6. The social character recognition system according to claim 1 and wherein said user profile is at least one of: invariant to noise, sensitive to nuances and encapsulates a user's personality traits on many levels.

7. The social character recognition system according to claim 1 and also comprising an infection engine to infect items sold by a company with a user profile of a user who interacted with said items thereby to provide said items with profiles.

8. The social character recognition system according to claim 7 and also comprising a recommendation engine to recommend items to a user based on the similarity of said user's profile with an item's profile.

9. A method for social character recognition, the method comprising:

generating a user profile from user's social information available on the internet and from other external information, said user profile having multiple scales, where the lowest scale comprises the raw data, higher scales aggregate the data into generic attributes and the topmost level defines a social character of said user; and

calculating similarities at least between a first user profile and a second user profile based on weighted functions of distances between said each of said scales in said user profiles.

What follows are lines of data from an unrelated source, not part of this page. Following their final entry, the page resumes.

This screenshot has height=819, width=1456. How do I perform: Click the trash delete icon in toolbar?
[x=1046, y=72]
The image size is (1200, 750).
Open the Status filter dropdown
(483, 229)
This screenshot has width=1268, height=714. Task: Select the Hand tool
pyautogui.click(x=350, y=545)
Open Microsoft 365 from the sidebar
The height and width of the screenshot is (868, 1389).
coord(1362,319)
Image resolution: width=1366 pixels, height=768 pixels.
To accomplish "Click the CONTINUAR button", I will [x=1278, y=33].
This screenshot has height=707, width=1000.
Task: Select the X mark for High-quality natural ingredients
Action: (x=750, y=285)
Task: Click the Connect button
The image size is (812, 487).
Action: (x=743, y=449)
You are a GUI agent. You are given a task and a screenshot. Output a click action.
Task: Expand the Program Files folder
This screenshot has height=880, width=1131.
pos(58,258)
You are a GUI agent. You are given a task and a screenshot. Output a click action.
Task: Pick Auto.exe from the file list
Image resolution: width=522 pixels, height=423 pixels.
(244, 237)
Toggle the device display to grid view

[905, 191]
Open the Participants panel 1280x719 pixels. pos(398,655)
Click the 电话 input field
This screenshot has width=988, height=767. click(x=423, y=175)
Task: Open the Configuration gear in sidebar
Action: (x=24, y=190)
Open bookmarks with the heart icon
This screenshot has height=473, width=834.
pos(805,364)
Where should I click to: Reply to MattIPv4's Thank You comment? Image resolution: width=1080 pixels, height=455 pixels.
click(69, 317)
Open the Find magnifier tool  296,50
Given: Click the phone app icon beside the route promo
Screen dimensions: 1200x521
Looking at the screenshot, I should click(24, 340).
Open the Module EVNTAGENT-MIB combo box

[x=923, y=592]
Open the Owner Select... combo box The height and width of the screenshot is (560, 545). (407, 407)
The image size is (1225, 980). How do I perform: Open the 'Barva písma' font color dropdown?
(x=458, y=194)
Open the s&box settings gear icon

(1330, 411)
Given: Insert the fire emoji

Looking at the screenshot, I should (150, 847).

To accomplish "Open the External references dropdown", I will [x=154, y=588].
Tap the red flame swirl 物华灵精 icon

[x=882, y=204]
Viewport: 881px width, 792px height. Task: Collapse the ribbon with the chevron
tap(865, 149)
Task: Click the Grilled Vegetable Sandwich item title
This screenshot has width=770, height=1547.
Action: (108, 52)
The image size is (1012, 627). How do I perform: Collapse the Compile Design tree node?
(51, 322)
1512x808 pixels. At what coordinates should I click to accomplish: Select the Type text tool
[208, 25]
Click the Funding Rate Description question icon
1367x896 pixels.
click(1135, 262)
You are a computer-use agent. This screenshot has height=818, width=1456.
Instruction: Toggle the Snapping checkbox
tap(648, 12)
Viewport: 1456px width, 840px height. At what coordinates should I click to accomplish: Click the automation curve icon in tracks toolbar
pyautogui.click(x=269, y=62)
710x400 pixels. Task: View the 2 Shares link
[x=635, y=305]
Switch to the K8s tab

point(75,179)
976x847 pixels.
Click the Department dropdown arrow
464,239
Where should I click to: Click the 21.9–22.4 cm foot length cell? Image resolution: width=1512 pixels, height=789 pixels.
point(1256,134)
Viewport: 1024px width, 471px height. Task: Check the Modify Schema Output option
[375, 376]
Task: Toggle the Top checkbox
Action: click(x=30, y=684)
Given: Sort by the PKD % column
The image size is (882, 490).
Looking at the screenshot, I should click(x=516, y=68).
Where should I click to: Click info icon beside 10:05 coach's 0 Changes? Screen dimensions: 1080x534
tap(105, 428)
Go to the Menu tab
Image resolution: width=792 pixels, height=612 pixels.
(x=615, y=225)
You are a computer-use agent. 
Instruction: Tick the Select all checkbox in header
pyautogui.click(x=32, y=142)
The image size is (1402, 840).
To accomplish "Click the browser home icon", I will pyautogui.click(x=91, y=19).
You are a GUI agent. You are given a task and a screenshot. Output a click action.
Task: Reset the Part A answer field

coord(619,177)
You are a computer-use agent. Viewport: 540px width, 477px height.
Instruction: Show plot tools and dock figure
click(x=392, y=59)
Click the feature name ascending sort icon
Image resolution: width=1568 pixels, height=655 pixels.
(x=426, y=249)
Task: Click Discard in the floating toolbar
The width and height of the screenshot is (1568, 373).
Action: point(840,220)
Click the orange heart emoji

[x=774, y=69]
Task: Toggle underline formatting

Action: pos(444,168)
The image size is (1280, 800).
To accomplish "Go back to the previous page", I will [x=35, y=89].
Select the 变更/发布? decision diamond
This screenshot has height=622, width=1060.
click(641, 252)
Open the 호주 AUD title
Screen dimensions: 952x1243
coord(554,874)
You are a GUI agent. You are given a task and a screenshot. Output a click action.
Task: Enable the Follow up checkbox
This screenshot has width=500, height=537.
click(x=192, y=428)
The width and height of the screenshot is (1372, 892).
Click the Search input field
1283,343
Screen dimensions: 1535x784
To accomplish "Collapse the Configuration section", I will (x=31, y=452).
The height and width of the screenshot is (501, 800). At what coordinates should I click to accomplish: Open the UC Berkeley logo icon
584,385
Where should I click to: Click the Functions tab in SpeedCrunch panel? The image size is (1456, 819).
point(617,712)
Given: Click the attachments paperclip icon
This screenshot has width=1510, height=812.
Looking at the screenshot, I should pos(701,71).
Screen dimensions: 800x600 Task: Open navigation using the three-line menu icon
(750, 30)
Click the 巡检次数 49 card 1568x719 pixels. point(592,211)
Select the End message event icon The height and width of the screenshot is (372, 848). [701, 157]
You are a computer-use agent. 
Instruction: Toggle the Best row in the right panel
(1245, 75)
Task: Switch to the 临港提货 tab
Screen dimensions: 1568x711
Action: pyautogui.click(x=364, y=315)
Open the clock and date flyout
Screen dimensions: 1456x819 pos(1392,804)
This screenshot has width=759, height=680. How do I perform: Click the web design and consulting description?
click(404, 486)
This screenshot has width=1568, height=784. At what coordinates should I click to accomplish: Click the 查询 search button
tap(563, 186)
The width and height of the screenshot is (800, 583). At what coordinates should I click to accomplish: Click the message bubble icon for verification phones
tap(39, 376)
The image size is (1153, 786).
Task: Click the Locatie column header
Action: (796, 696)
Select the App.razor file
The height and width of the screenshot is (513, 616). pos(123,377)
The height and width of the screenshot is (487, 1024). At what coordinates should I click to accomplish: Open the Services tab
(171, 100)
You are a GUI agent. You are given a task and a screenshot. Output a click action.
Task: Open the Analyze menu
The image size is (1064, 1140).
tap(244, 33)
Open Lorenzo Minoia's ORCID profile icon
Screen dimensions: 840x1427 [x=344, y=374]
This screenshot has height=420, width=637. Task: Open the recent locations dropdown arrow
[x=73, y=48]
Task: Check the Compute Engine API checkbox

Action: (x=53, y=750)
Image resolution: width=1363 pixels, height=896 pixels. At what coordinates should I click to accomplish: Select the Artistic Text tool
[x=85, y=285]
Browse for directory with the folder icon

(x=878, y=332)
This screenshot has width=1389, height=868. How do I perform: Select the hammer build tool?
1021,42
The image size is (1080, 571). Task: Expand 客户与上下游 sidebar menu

10. The method according to claim 9 and wherein said generating comprises retrieving user social information from a user's social networks and other databases which describe a user's interests and actions, wherein said user social information comprises at least one of: demographics, media items the user shared or ‘Liked’, posted texts and photos, groups to which s/he belongs, events s/he went to, places in the world s/he visited or ‘checked-in’, schools s/he attended, relationships dynamics with their friends, and activity properties in social networks.

11. The method according to claim 9 and wherein said lowest scale has an associated strongest weight.

12. The method according to claim 9 and also comprising providing a user profile of a user who shows an interest in a product to said product thereby to pass the user profile of said user to said product.

13. The method according to claim 9 and also comprising:

defining a plurality of user social characters based on a multiplicity of user profiles,

wherein said calculating comprises updating a new user profile with a social character given to a user profile found to be similar to said new user profile.

14. The method according to claim 9 and wherein said user profile is at least one of: invariant to noise, sensitive to nuances and encapsulates a user's personality traits on many levels.

15. The method according to claim 9 and also comprising infecting items sold by a company with a user profile of a user who interacted with said items thereby to provide said items with profiles.

16. The method according to claim 9 and also comprising recommending items to a user based on the similarity of said user's profile with an item's profile.